Tina recently finished her student teaching assignment, which became a temporary full-time position midway through the semester, at Wes-Del High School in Gaston, Indiana, where she taught math and science. She says a veteran teacher at Wes-Del checked in with her several times each day and “was generous with his time and knowledge.”

What She Learned from Levine

Jill Bradley-Levine, director of the transition to teaching program, has served as another key mentor.

“I have benefited from her comments on assignments as well as comments and suggestions she makes after watching me teach,” says Tina. “I feel like there are a lot of people looking out for me who want me to succeed, and I’ve never felt this level of support from a program before.”

One reason Tina is enthusiastic about teaching high schoolers is because she hopes to share what she’s learned about college-career transitions.

“Best Deal in the World for Me”

“I want to make sure my students explore opportunities and career paths and get to learn about their options well before college,” says Tina, “so that they can make more informed decisions about their paths.”
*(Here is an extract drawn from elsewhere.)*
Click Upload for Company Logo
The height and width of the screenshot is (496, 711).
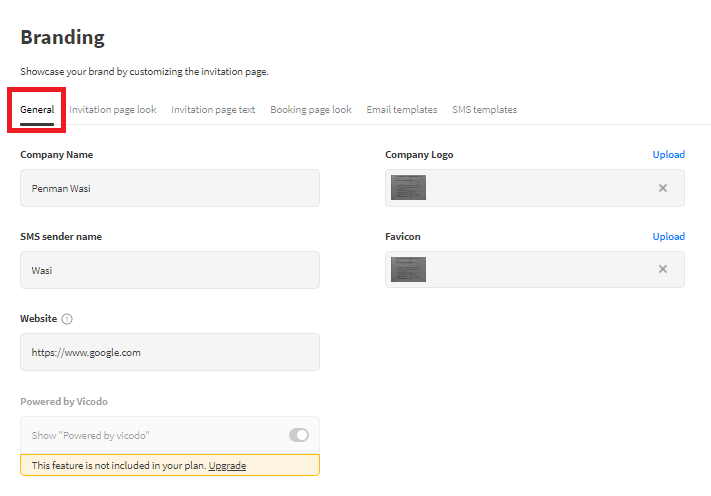pyautogui.click(x=668, y=155)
For her, a transition from career uncertainty to teaching high schoolers who are, in her words, “kind, brave, humorous, energetic, intelligent, and creative” was more than she could imagine.

“I am always overjoyed when I see a student grasp a challenging concept,” says Tina. “Even though I am technically the teacher, I get to learn and grow from interacting with them. It’s the best deal in the world for me.”

Begins Full Time

Having earned her license to teach at the middle and high school levels, Tina begins a full-time teaching position in fall 2019 at Pike High School in Indianapolis, Indiana.

Because the program offers the option to apply transition to teaching credits to a master’s degree, Tina will apply her 18 credits to Ball State’s master of arts in secondary education.

In what will be a full year as a new teacher and a seasoned student, Tina will finish course work for a double master’s in biology and education in 2019-20.